The split between the leaders was initially dismissed as irrelevant by diplomats negotiating the peace agreement to end the Darfur war. But the depth of that rift now threatens to undermine the shaky new accord, which the Bush administration has hailed as a hard-won diplomatic victory.
In an interview, Al Nur said he had no regrets about not signing, because, he said, the accord failed to address the root causes of the conflict.
"I refused to sign the agreement because it forgot that the crisis in Darfur was first a political crisis, before it developed into a military crisis and now humanitarian crisis," he said. "So, if you really want to address the crisis and put a real end to the crisis, you have to go back to the root, which is political."

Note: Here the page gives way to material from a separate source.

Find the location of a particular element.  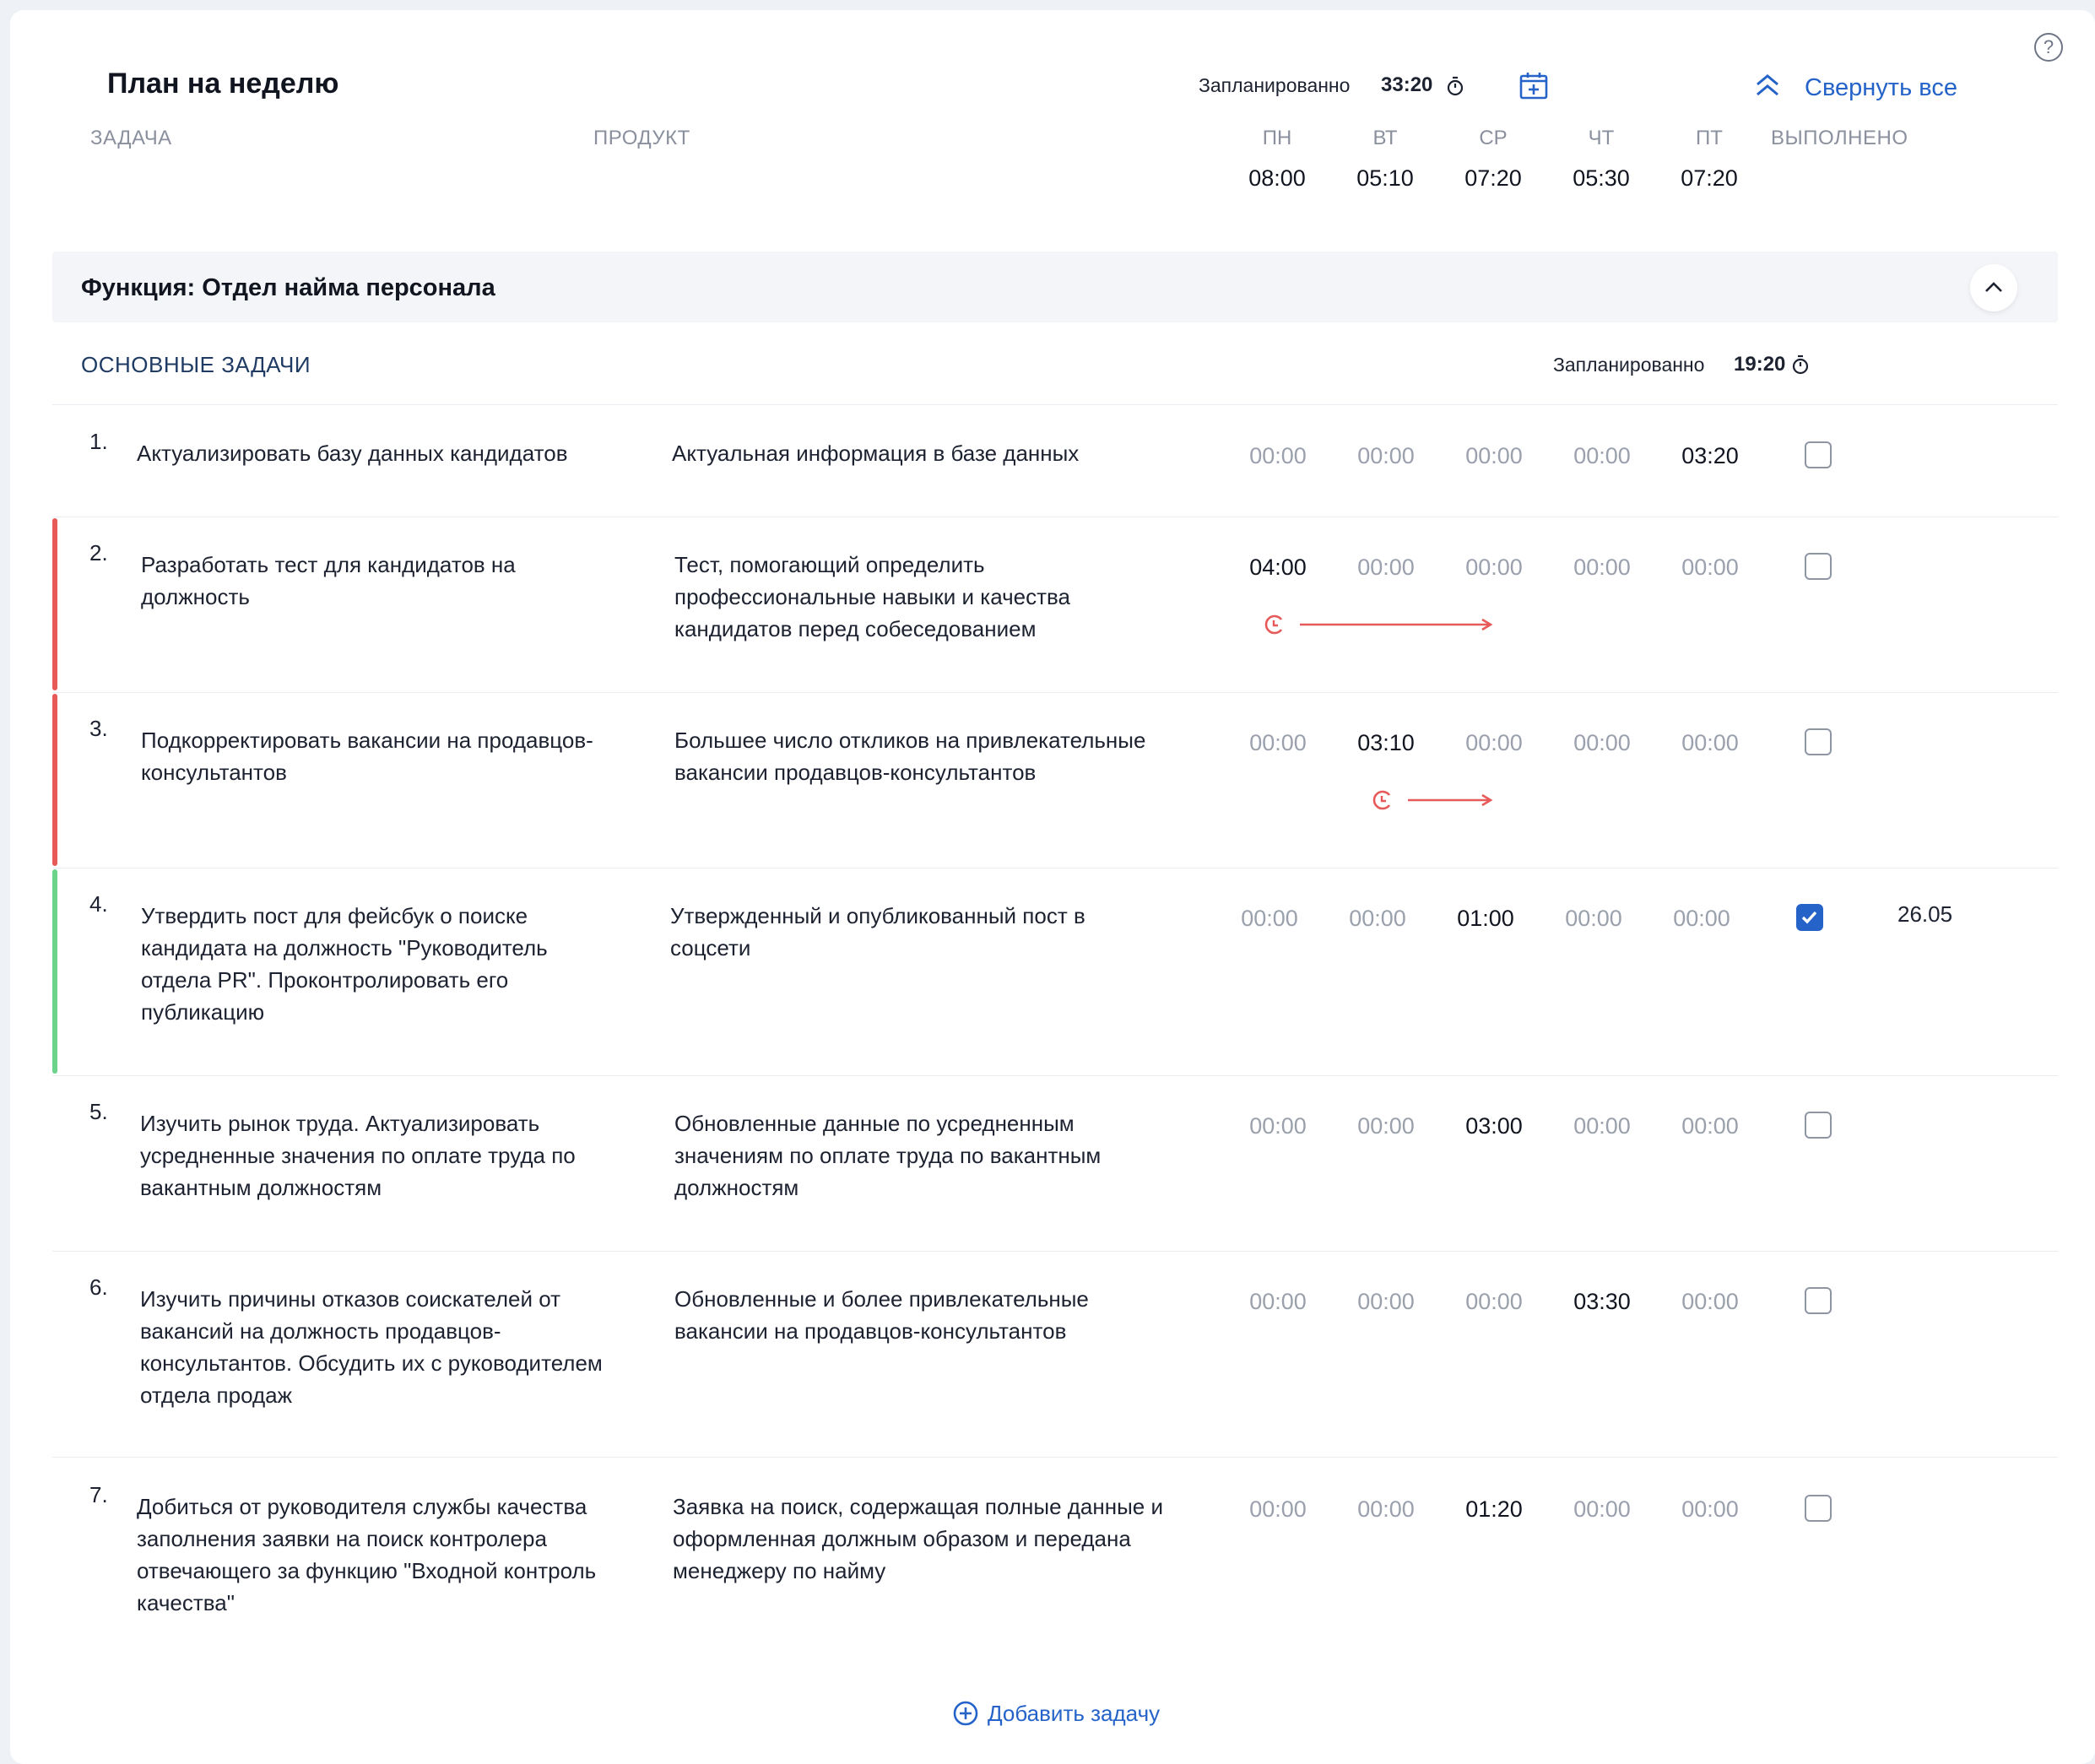

time-wed: 01:00 is located at coordinates (1486, 919).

Al Nur, who founded the SLA, and Minnawi, his rival, both come from non-Arab tribes. But Al Nur is from the Fur, farmers who make up the largest ethnic group in Darfur, while Minnawi comes from the Zaghawa, a much smaller group of non-Arab nomadic herdsmen who also live in Chad and Libya.
Marriage of opportunity
Initially they fought side by side with the same aim -- forcing the government in Khartoum to grant greater autonomy and a larger share of the nation's wealth to the impoverished region of Darfur. It was a partnership that made sense. The Fur are the largest ethnic group in Darfur, but they lacked tactical expertise. The Zaghawa had plenty of military experience and access to money and weapons from the military in neighboring Chad, which is led by Zaghawas.
But tensions soon emerged between the groups. The Fur grew suspicious of the Zaghawa, believing that they wanted to form a Zaghawa nation in Darfur and dominate the other tribes living here, a suspicion some analysts believe was fomented by the government in Khartoum in an effort to force a split between the rebels.
In the area around Tina, Fur villagers were forced from their homes by the thousands as the rebels and the government battled for control over every inch of territory in pitched battles. But the rebels took firm control last year, so much so that farmers who had fled to camps around Tawila returned to their fields to plant their crops.
The brief tranquillity came to an abrupt end with an assault by Minnawi's fighters on several towns held by Al Nur's faction.
Tiger Muhammad, a commander in Al Nur's faction, said the attack on Tina and other towns his faction controlled was unprovoked.
"It seemed to be the only objective was to displace the civilians," Muhammad said.
In nearby Susuwa, where the Minnawi faction has its base, commanders denied attacking civilians. Sounding very much like the government in Khartoum, which has blamed tribal conflicts for the violence in Darfur and has denied playing a role in arming militias, the Susuwa commanders said the conflict between the Fur and the Zaghawa here was simply a matter of stolen property.
"The conflict is due to the stealing of animals," said Muhammad Daoud, a commander of the force, arguing that Fur villagers steal animals, so Zaghawa herders go looking for them in their villages.
That explanation does not sit well with the thousands of villagers huddled in a makeshift camp with scant water, food or health services that has sprung up next to the African Union base in Tawila. Most of the people living in grass huts here arrived as a result of the recent violence between the rebel factions.
"First it was the janjaweed and the government, now it is the rebel factions," said Abubakar Moussa, who fled Tina after the April 19 attack. "Separation is the nature of humanity. We don't care much whether it is Abdulwahid or Minni. We need one nation under peace in Darfur."